Work instruction: Where the records below show a line containing "Featured Maps (135, 756)", start copying; end with the line containing "SİMGE’NİN YAZI BAŞLIYOR (1164, 1607)", and copy it too.

*** Available data ***

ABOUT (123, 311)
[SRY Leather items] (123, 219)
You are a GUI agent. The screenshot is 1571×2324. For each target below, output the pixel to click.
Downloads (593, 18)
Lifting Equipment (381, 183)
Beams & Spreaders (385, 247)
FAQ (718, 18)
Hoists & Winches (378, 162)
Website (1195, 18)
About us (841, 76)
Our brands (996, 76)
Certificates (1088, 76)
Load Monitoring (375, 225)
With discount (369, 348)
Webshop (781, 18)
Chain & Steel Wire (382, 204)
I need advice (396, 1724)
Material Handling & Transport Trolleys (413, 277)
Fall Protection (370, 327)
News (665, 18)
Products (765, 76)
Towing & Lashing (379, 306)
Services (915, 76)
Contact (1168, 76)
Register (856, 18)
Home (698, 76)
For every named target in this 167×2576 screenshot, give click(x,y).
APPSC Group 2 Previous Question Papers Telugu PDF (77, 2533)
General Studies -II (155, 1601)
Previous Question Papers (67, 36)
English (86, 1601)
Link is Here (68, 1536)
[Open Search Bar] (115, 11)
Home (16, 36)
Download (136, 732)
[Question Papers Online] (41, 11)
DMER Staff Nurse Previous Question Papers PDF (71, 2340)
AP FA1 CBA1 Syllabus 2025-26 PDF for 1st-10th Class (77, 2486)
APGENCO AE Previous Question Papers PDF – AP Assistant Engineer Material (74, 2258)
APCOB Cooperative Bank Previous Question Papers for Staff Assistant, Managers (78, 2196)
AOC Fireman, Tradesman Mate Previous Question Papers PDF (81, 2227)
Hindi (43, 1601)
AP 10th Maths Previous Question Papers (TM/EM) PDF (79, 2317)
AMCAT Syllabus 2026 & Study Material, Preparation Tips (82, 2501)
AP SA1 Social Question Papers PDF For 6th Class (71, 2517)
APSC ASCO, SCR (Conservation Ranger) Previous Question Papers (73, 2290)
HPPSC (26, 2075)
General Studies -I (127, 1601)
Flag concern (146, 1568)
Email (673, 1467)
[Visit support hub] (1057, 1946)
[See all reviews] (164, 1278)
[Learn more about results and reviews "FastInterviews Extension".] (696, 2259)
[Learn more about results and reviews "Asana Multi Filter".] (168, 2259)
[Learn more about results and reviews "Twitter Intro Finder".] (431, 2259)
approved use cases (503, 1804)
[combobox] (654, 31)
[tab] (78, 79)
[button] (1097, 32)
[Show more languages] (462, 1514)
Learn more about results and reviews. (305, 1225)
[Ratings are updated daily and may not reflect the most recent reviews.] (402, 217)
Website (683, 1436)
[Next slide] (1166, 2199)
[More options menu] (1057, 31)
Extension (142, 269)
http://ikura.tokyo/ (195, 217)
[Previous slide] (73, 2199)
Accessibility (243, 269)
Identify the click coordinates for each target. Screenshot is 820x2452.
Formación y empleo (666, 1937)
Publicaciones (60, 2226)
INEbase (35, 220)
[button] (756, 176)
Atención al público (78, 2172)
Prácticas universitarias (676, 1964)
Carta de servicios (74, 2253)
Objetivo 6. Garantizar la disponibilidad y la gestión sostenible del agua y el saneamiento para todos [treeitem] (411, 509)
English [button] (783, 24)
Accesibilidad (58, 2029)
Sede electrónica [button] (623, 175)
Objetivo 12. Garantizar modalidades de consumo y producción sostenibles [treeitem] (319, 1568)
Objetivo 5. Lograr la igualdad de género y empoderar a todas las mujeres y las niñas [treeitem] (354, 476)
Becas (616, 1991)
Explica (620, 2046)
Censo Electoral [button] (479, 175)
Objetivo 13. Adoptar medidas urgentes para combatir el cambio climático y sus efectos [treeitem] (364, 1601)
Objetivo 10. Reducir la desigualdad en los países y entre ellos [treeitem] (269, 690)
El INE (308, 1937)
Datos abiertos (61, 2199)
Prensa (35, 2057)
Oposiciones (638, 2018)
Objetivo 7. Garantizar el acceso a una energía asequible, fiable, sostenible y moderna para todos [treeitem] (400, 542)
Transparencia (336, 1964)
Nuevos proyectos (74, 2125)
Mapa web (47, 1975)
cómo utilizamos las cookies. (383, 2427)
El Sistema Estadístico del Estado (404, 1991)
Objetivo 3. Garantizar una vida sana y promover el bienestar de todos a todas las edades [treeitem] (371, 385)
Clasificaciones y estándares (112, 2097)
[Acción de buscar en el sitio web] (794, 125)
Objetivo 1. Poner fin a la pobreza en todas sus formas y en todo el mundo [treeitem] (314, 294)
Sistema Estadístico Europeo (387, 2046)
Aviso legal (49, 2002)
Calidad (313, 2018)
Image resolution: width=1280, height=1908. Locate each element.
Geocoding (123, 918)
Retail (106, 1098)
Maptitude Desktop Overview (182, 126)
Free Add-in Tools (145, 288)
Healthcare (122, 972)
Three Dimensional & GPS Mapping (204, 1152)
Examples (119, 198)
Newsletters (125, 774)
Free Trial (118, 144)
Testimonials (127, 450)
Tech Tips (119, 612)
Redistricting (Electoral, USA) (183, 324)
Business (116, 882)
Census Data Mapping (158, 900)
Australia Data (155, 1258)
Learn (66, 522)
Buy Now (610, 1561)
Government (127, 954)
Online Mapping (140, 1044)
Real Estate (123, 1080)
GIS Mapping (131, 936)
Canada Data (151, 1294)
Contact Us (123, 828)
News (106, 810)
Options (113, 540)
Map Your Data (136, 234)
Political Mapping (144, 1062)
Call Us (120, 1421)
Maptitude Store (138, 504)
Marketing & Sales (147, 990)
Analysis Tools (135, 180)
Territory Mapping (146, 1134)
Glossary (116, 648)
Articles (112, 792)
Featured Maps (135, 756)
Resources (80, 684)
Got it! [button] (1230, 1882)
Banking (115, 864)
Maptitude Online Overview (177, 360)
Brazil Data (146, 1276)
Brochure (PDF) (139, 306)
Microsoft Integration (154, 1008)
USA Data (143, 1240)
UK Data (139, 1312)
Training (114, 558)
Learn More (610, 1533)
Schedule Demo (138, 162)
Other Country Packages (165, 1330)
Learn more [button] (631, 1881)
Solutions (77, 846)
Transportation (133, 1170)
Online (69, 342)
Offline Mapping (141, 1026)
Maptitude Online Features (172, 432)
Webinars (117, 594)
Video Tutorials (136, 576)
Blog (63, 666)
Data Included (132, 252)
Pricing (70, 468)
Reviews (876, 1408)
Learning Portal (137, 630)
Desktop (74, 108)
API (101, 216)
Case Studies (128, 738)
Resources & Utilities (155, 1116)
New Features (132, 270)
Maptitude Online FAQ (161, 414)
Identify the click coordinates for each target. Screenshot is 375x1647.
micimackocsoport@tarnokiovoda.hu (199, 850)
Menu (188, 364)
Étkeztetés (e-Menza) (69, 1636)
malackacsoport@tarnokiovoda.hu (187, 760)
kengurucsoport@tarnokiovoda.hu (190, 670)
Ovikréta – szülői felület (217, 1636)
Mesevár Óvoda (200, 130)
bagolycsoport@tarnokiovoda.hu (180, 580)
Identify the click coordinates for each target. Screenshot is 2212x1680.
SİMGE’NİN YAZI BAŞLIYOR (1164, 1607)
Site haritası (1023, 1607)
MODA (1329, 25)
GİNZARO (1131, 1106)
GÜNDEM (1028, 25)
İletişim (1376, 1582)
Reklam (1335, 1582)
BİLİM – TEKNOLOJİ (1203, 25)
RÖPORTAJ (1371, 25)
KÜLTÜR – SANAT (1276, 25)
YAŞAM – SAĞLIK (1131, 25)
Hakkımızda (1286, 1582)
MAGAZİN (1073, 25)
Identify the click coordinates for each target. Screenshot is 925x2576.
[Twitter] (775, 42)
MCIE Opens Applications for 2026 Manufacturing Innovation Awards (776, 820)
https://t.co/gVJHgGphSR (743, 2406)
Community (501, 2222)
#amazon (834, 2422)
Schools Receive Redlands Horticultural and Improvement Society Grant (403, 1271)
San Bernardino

*** End of Available data ***

Result:
Featured Maps (135, 756)
Resources (80, 684)
Got it! [button] (1230, 1882)
Banking (115, 864)
Maptitude Online Overview (177, 360)
Brazil Data (146, 1276)
Brochure (PDF) (139, 306)
Microsoft Integration (154, 1008)
USA Data (143, 1240)
UK Data (139, 1312)
Training (114, 558)
Learn More (610, 1533)
Schedule Demo (138, 162)
Other Country Packages (165, 1330)
Learn more [button] (631, 1881)
Solutions (77, 846)
Transportation (133, 1170)
Online (69, 342)
Offline Mapping (141, 1026)
Maptitude Online Features (172, 432)
Webinars (117, 594)
Video Tutorials (136, 576)
Blog (63, 666)
Data Included (132, 252)
Pricing (70, 468)
Reviews (876, 1408)
Learning Portal (137, 630)
Desktop (74, 108)
API (101, 216)
Case Studies (128, 738)
Resources & Utilities (155, 1116)
New Features (132, 270)
Maptitude Online FAQ (161, 414)
Identify the click coordinates for each target. Screenshot is 375x1647.
micimackocsoport@tarnokiovoda.hu (199, 850)
Menu (188, 364)
Étkeztetés (e-Menza) (69, 1636)
malackacsoport@tarnokiovoda.hu (187, 760)
kengurucsoport@tarnokiovoda.hu (190, 670)
Ovikréta – szülői felület (217, 1636)
Mesevár Óvoda (200, 130)
bagolycsoport@tarnokiovoda.hu (180, 580)
Identify the click coordinates for each target. Screenshot is 2212x1680.
SİMGE’NİN YAZI BAŞLIYOR (1164, 1607)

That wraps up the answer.